# HW6: Variational Autoencoders


**STATS271/371: Applied Bayesian Statistics**

_Stanford University. Spring, 2021._

---

**Name:** _Your name here_

**Names of any collaborators:** _Names here_

*Due: 11:59pm Monday, May 17, 2021 via GradeScope*

---

Our goal is to learn the parameters $\Theta$ of a distribution over data, $p(x_n \mid \Theta)$. We assume a latent variable model of the following form:
$$
p(x_n \mid \Theta) = \int p(x_n \mid z_n, \Theta) \, p(z_n) \mathrm{d} z_n
$$
The prior $p(z_n)$ can be very simple (e.g. a standard Gaussian distribution) as long as the likelihood, $p(x_n \mid z_n, \Theta)$, is sufficiently flexible. Then the latent variable model can capture very complex data distributions.

Variational autoencoders (VAEs) are one way of training latent variable models like the one above. We'll build a very simple VAE in this homework assignment and apply it to a standard image dataset, the MNIST dataset of handwritten digits.
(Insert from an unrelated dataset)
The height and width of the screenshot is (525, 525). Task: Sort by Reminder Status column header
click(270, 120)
Assume the following functional forms for the latent variable model above,
\begin{align}
p(z_n) &= \mathcal{N}(z_n \mid 0, I) \\
p(x_n \mid z_n, \Theta) &= \mathcal{N}(f(z_n, w), \Sigma)
\end{align}
where $f$ is a nonlinear mapping from latent variables $z$ to expected observations $\mathbb{E}[x_n \mid z_n] = f(z_n, w)$. The full set of generative model parameters are $\Theta = (w, \Sigma)$. 

We'll use variational expectation-maximization (vEM) to learn the model parameters. This entails an inner inference step (the variational E-step) to approximate the posterior
\begin{align}
q(z_n; \lambda_n) &\approx p(z_n \mid x_n, \Theta).
\end{align}
Optimizing these variational parameters $\lambda_n$ for each data point can be very time consuming, involving many iterations of gradient ascent for each variational E-step.
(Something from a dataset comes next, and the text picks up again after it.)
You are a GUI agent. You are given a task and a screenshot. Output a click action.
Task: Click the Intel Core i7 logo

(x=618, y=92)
The key insight of VAEs is that our time might be better spent optimizing the model parameters instead, and that we can get by with a worse approximation to the posterior if it allows us more updates of $\Theta$. To that end, VAEs simultaneously train an *inference network* to quickly map data points $x_n$ to variational parameters $\lambda_n$. Concretely, VAEs learn a function,
\begin{align}
\lambda_n &= g(x_n; \phi),
\end{align}
The variational parameters $\phi$ are shared by all datapoints, thereby *amortizing* the cost of inference across examples. Under this formulation, we will simply write,
\begin{align}
q(z_n; \lambda_n) &= q(z_n; g(x_n; \phi)) \triangleq q(z_n; x_n, \phi).
\end{align}

To train a variational autoencoder, we perform stochastic gradient ascent on the ELBO $\mathcal{L}(\Theta, \phi)$ with respect to both $\Theta$ and $\phi$ using Monte Carlo estimates of the gradient.

## Problem 1: Math

Consider a dataset $\{x_n\}_{n=1}^N$ with $x_n \in \mathbb{R}^D$ and assume continuous latent variables $z_n \in \mathbb{R}^P$ with a standard normal prior. We'll assume a variational approximation to the posterior on $z_n \in \mathbb{R}^P$ of the form,
\begin{align}
q(z_n; x_n, \phi) &= \mathcal{N}(z_n; \mu_n, \mathrm{diag}(\sigma_n^2)),
\end{align}
where $\mu_n \in \mathbb{R}^P$ and $\sigma_n^2 \in \mathbb{R}_+^P$ are the variational parameters output by the inference network $g(x_n; \phi)$.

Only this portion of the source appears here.